Protein gets a lot of publicity because of its “starring role” in various popular diets and supplements. Most people get enough protein to meet their needs.
Signs that you may not be getting enough protein include fatigue, weakness, delayed wound healing or swelling in the legs. Be sure to let your health care provider know if you have any of these symptoms.
Nutrition experts calculate protein needs as a percentage of your total calorie intake. Protein needs can be shown in grams or ounce equivalents.
If you eat 2,000 calories a day, 10 to 20 percent of those calories should come from protein.

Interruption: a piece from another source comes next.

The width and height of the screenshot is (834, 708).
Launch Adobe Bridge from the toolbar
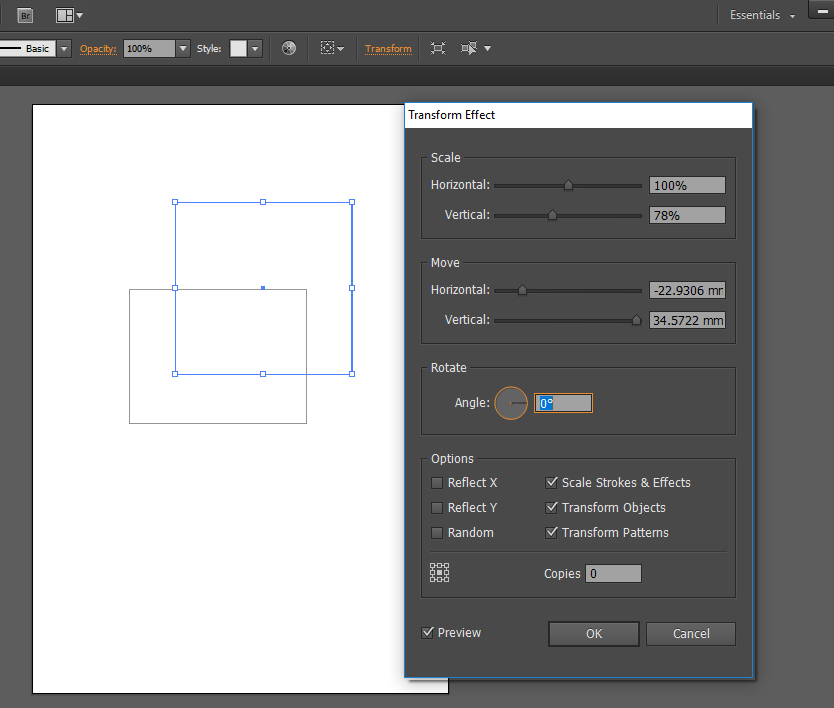[25, 15]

If you do the calculations using 20 percent of calories, that adds up to 100 grams of protein per day, or about 35 grams of protein per meal.
Including protein in every meal will help you feel satisfied and less likely to become hungry quickly.
Nearly all foods at the grocery store (except fresh foods without labels) indicate the amount of protein in grams.
For example, meat, poultry and fish provide about 21 grams of protein in a 3-ounce piece, which is about the size of a deck of cards.
Milk and milk products provide 8 grams of protein per cup of milk. Nuts and seeds have about 5 grams of protein per ounce of raw nuts, which is a small handful.
The recommendations found at www.myplate.gov use ounce equivalents. Most women and men need 5-6.5 ounce equivalents from the protein foods group to meet his or her protein needs. A 1-ounce equivalent is 1 ounce of meat, poultry or fish (about the size of four dice), 1/4 cup cooked beans (about the size of a golf ball), 1 egg or 1 tablespoon of peanut butter.
Take care of your muscles and the rest of your body with a healthful diet and at least 30 minutes of moderate physical activity on five or more days of the week. Consider adding some resistance/weight training into your routine. Work with a professional and consult your health care provider before embarking on a new exercise routine.
I just provided a lot of numbers for you to digest. Refuel your body and brain with this nutrient-rich, tasty breakfast or hearty snack in a bowl.
You can find more information about nutrition and fitness topics at www.ndsu.edu/eatsmart.
3/4 cup wheat and barley nugget cereal
1/4 cup 100 percent bran cereal
2 teaspoons sunflower seeds
2 teaspoons sliced almonds
1 tablespoon raisins
1/2 cup banana, sliced
1 cup strawberries, sliced
1 cup low-fat Greek yogurt (any flavor)
Mix the wheat and barley nugget cereal, bran cereal, sunflower seeds and almonds in a medium bowl. Add the raisins, banana and half of the strawberries. Gently stir in the yogurt and divide between two bowls or layer. Scatter the remaining strawberries over the top and enjoy.
Each serving has 360 calories, 5 grams of fat, 13 grams of protein, 71 grams of carbohydrate, 8 grams of fiber and 350 milligrams of sodium.
Julie Garden-Robinson, Ph.D., R.D., L.R.D.,
is a North Dakota State University Extension Service food and nutrition specialist and professor in the Department of Health, Nutrition and Exercise Sciences.